The preserve began with Teichner's initial 20-acre donation in 1996 of her family's property to the Leelanau Conservancy, a gift that paid tribute to her parents, Hans and Miriam. As she wrote in an essay (one of two posted on the conservancy's website), 'Once, not long before she died, I asked my mother if she remembered anything hopelessly romantic ... the most romantic thing she and my father used to do together. … She sat for a long time without responding, and then she said, very quietly, very simply, 'In the summer, when the moon was full, sometimes at night when you were in bed asleep, we would go down to Lime Lake. We would push out the raft and swim in the moonlight.''
About eight years later, Teichner visited her family's former home on Lime Lake and met the new owners, who informed her of a neighboring area for sale that was set to be cleared for new construction. Immediately, Teichner raised $200,000 from refinancing her New York apartment and teamed up again with the Leelanau Conservancy, which provided additional funds, to secure nine more acres along Lime Lake for the preserve. Another eight acres connecting the original and new parcels were donated by Jean Raymond of Grand Rapids and Lime Lake. The result was a doubling in size of the Teichner Preserve.

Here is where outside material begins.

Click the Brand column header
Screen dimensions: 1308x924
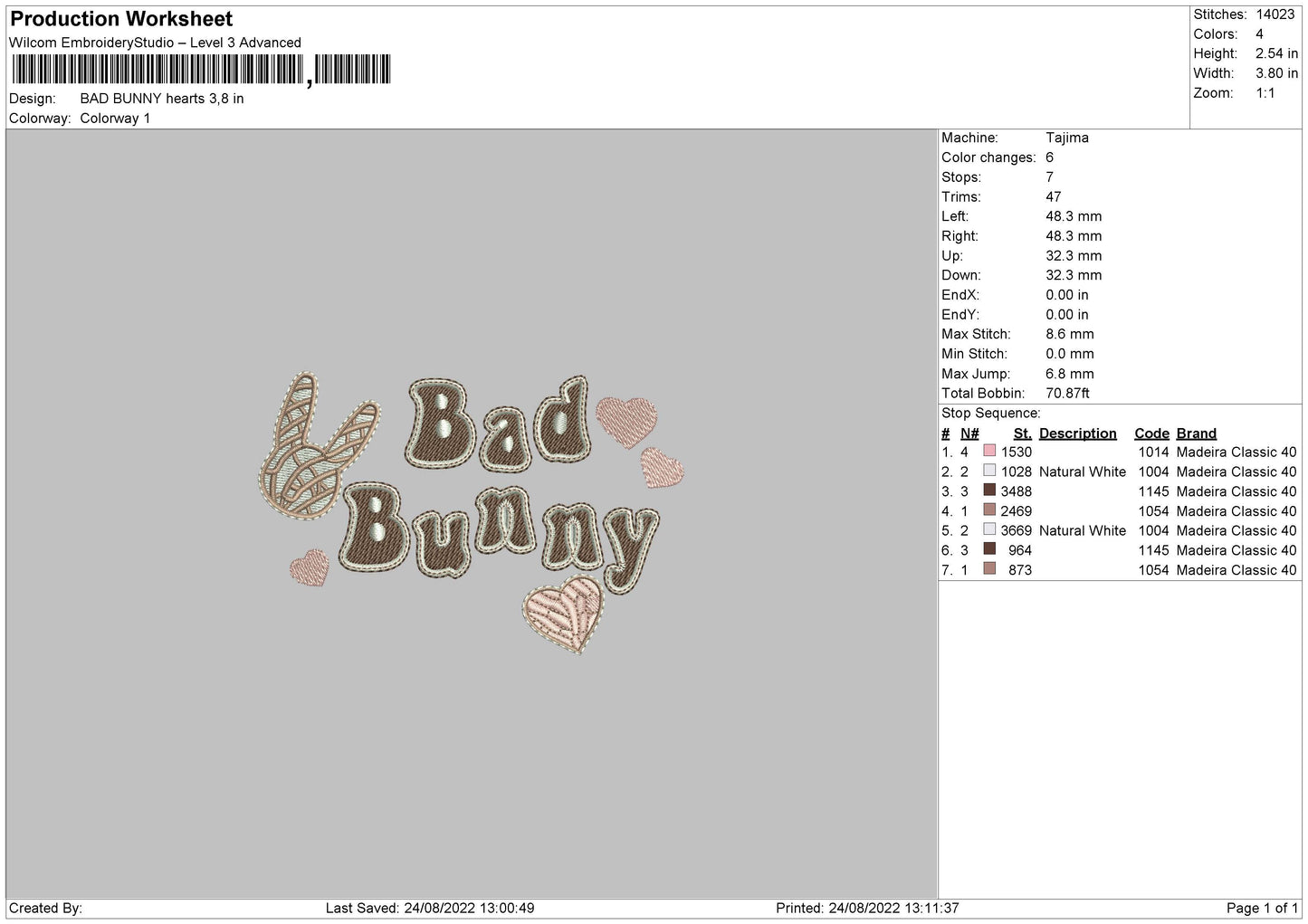(1196, 433)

Borrowing $200,000 was scary for Teichner, but the reward of seeing the preserve thrive has been priceless. 'I've always said, in a funny way, it feels as if it's in my DNA,' she says of the land where the grew up. Since 2005, more than 300 truckloads of gravel and other debris from a road built to reach the lake have been removed, according to Teichner, and the protected area has been restored to its natural state.
'Over the years, the water has begun to flow again and the trees have created sprouts and grown into small and now medium-size trees, and the wildflowers and birds are back and the butterflies are back.'
Teichner plans to be buried at the same cemetery in Leelanau County as her parents. But it is the glory and beauty of her hometown that occupies her thoughts these days.
'Each year, when I've gone back visit, it's thrilling to see the rebirth,' she says. 'If I can have a hand in that, if I can say I've been instrumental in making that rebirth and preservation happen, then I've done one good thing in my life.'
This story has been updated with additional information.